Isso o professor Ricardo Braga, da UFPE, explica de forma esclarecedora. De fato as raízes ecocancerosas de cidades como o Recife têm tudo a ver com a realidade atual de enchentes na planície e deslizamentos de terra nos morros.

Foco ambiental: alagamentos e inundações
por prof. Ricardo Braga

Se olharmos o mapa de relevo, veremos que Recife, Olinda e Jaboatão possuem uma planície costeira muito baixa, quase ao nível do mar, rodeada de morros de 60 a 100 metros de altura, em semi-círculo. Podemos dizer que essas cidades formam um grande anfiteatro, onde os morros são as arquibancadas, a planície é o palco, e céu e mar compõem o cenário.

Originalmente as matas cobriam os morros e garantiam a infiltração das águas de chuva, retendo-as para liberar devagarzinho, atenuando as enxurradas e, em conseqüência, o pico das enchentes. Na planície, mesmo assim os riachos enchiam, mas podiam se espalhar em seu leito natural expandido, que eram as várzeas. Depois dezenas de riachos drenavam facilmente águas para os rios Beberibe, Capibaribe, Tejipió e Jaboatão.

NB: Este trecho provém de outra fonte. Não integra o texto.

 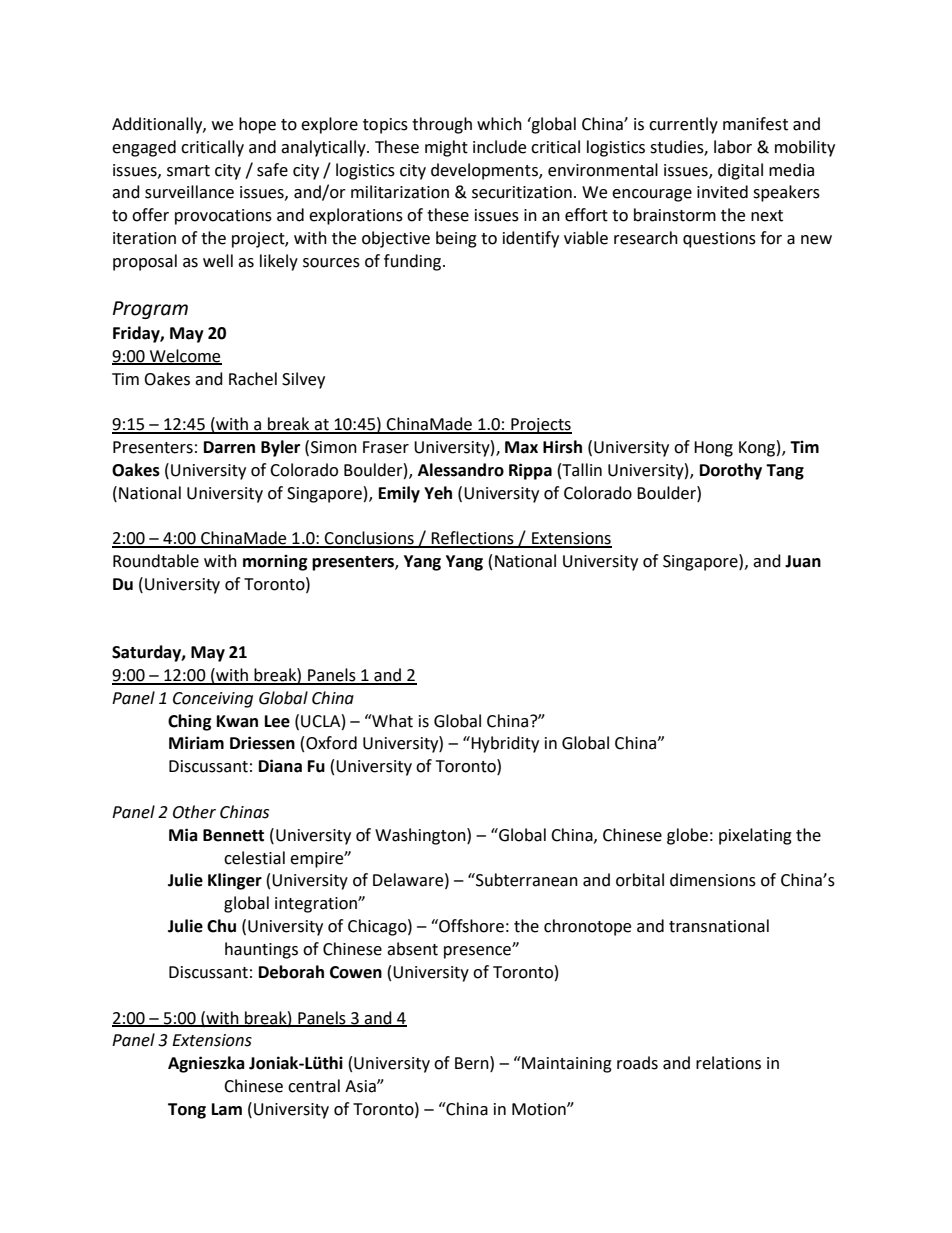 I want to click on dimensions, so click(x=713, y=880).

Hoje, quando chove forte, casas que ocuparam o morro desmatado, escorregam pela barreira levando sonhos de seus moradores. Outras, na planície, são inundadas de maneira implacável pelas águas apressadas. Que destino caótico de nossa gente, particularmente a de menor renda!

Mas é a história da ocupação dos espaços quem determinou o caos. A cidade impermeabilizou o solo com as edificações e pavimentações, fazendo com que a vazão do escoamento das águas se multiplicasse por até seis vezes quando chove; a erosão dos morros traz junto com as enxurradas a lama de barro e areia; os riachos passaram a ser canais, considerados pela população como local de despejo de esgoto e lixo, dificultando dramaticamente a passagem da água; a carência de áreas de habitação levou à ocupação das margens dos cursos d´água, não deixando alternativa para as águas apressadas, se não recuperar a sua várzea à força.

Resultado: alagamentos, pela dificuldade de drenagem nos lugares onde a chuva cai; e inundações, pelo transbordamento de riachos e canais.Mesmo que todas as causas sejam explicáveis, não é fácil mudar o cenário, que se repete a cada ano. Vê-se que o esforço das prefeituras em limpar os canais e coletar regularmente o lixo é indispensável, mas insuficiente.

Por parte da população, é preciso uma tomada de consciência de que cada um contribui para o caos quando corta e ocupa a barreira em lugares de risco de desmoronamento, espalha lixo como se o espaço fosse de ninguém, obstrui a microdrenagem com a construção de casas, muros e passagens de pedestres, e ocupa as margens dos riachos e canais, não deixando espaço sequer para a sua limpeza.Por parte do poder público, parece ser necessária uma postura mais determinada e menos paliativa, exigindo a elaboração do Plano Diretor Metropolitano de Drenagem Urbana, integrando os municípios na mesma estratégia de solução. Esta, por sua vez, implica em medidas estruturais inovadoras, como reservatórios de amortecimento de cheias em algumas descidas de morros. Ao mesmo tempo, são fundamentais medidas de educação, que possibilitem o reconhecimento pela sociedade que vive nas áreas afetadas, da importância da atitude preventiva, antes que o afogamento seja inevitável.